■ WORK REQUEST ■
Pick each line containing "agent" out of the records.

RECORDS TO PROCESS Block Start

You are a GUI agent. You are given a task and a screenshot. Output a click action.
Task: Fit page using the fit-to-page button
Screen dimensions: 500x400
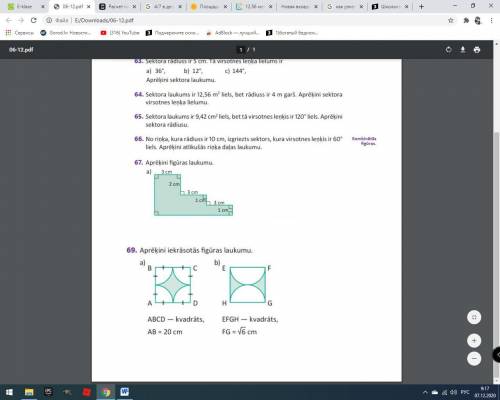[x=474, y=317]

RECORDS TO PROCESS Block End
RECORDS TO PROCESS Block Start

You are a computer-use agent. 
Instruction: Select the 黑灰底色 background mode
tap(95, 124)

RECORDS TO PROCESS Block End
RECORDS TO PROCESS Block Start

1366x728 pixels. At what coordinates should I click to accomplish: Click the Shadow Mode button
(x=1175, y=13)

RECORDS TO PROCESS Block End

■ EXERCISE OUTPUT ■
You are a GUI agent. You are given a task and a screenshot. Output a click action.
You are a computer-use agent. 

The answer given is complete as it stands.